What is necessary to dismantle the myth of the White Savior Industrial Complex is the employment of counter-narratives to combat naturalized digital whiteness.
I developed a literature review in December 2012 around the “White Savior Industrial Complex” as part of my graduate class at USF: “Race, Culture and Ethnicity”. Following are portions of my paper in a series.
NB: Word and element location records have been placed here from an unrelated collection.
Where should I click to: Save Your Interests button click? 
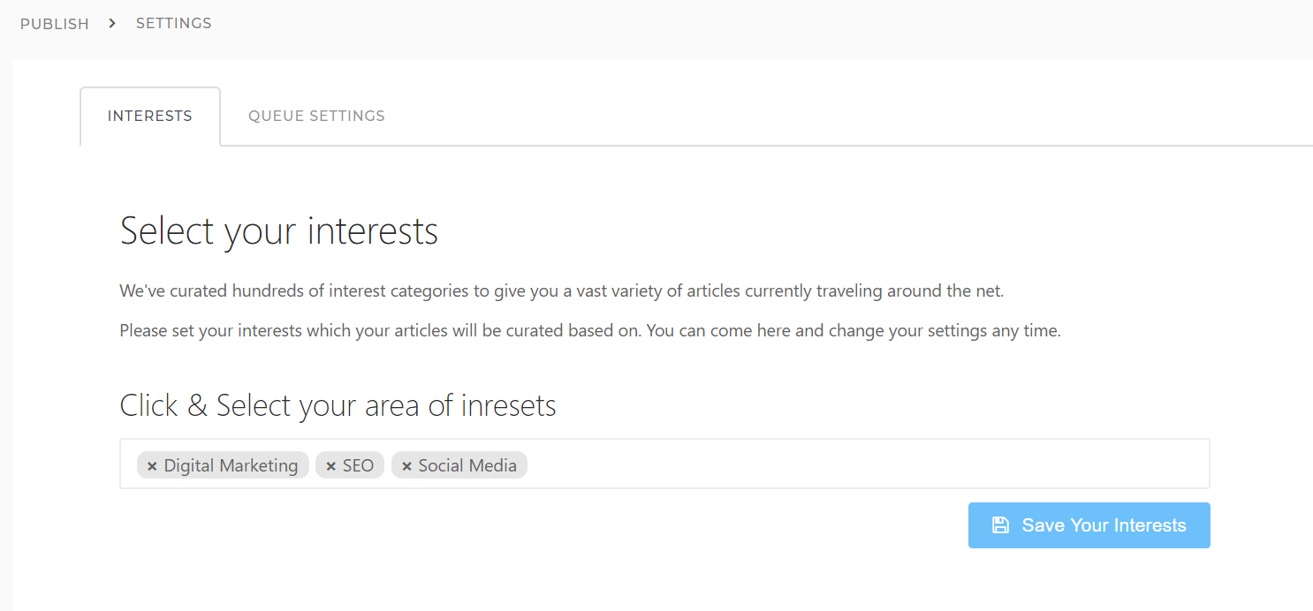(1089, 525)
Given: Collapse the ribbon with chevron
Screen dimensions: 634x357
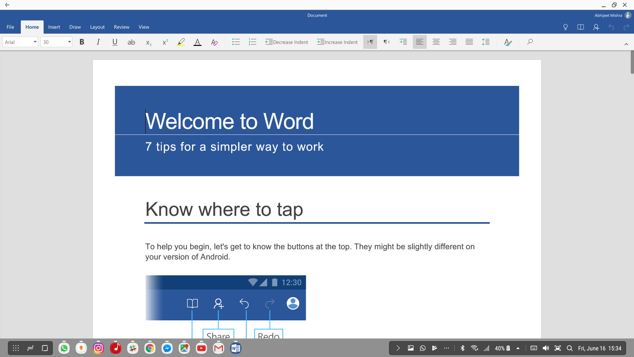Looking at the screenshot, I should point(626,44).
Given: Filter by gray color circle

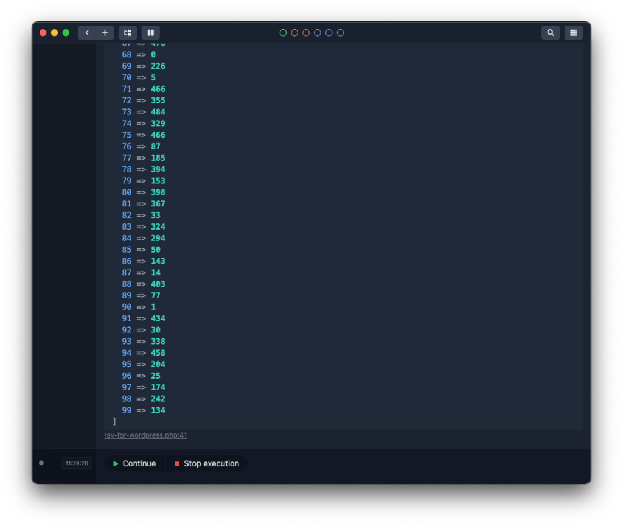Looking at the screenshot, I should point(341,33).
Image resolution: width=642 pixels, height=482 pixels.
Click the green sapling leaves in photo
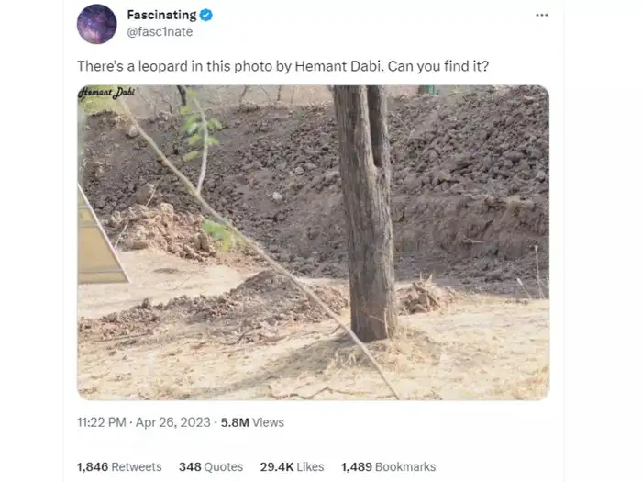pos(200,129)
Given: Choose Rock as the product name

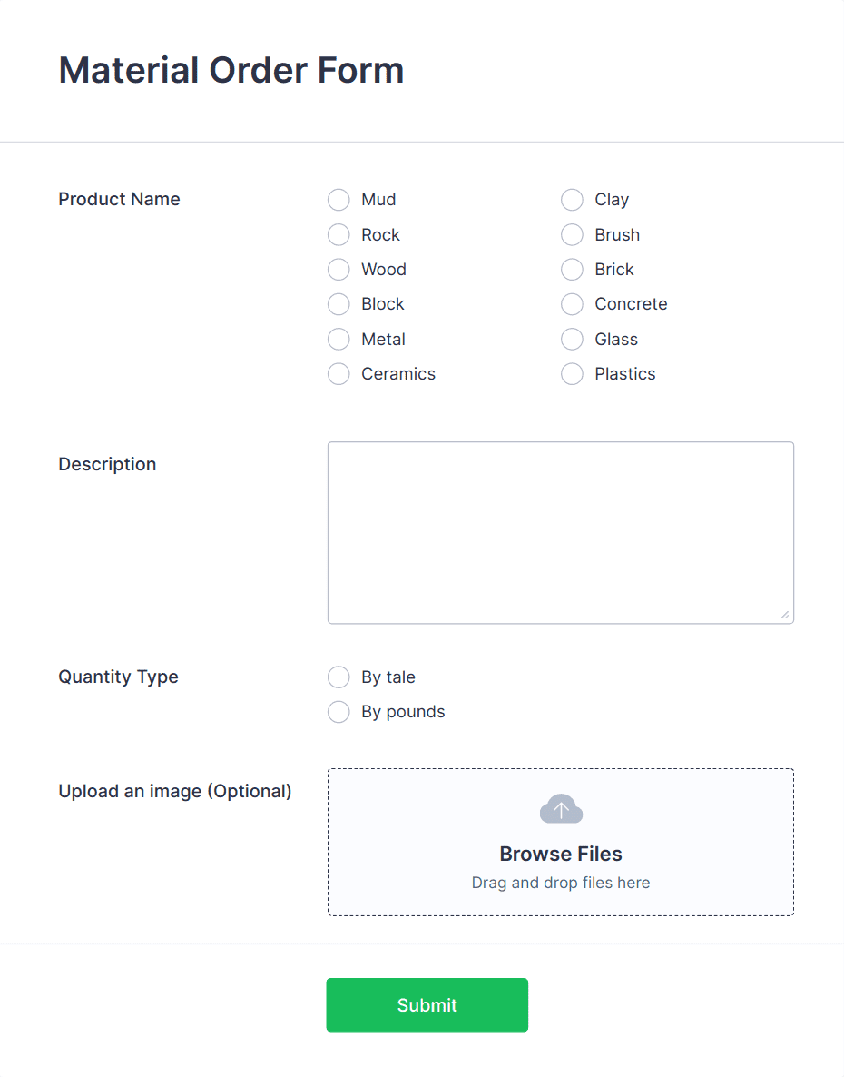Looking at the screenshot, I should [339, 234].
This literature review focuses on how Western media aids in sustaining a phenomenon called the “White Savior Industrial Complex” (Cole, 2012). This concept, coined by the author and poet Teju Cole, posits that Western media contorts and oversimplifies developing or “Third World” countries’ problems; through Western media outlets (books and journalism), aid concerts, charity galas, and social media campaigns, the West continues to propagate the White colonial theoretical frame that poor countries, as objects, need the West to “save” them and right the wrongs that they cannot do themselves. Globalization and the rise of social media has shaped the contours of this narrative with greater impact (and ease) – stories of “the other” are now circulated at warp speed across social networks, purporting “the other” as objects and not subjects, while leaving the hard work (and pleasure derived from it) to the West. In many ways, international development discourse and policies mirror colonialist practices of the West; moreover, due to the way media is employed, it also validates and supports white privilege.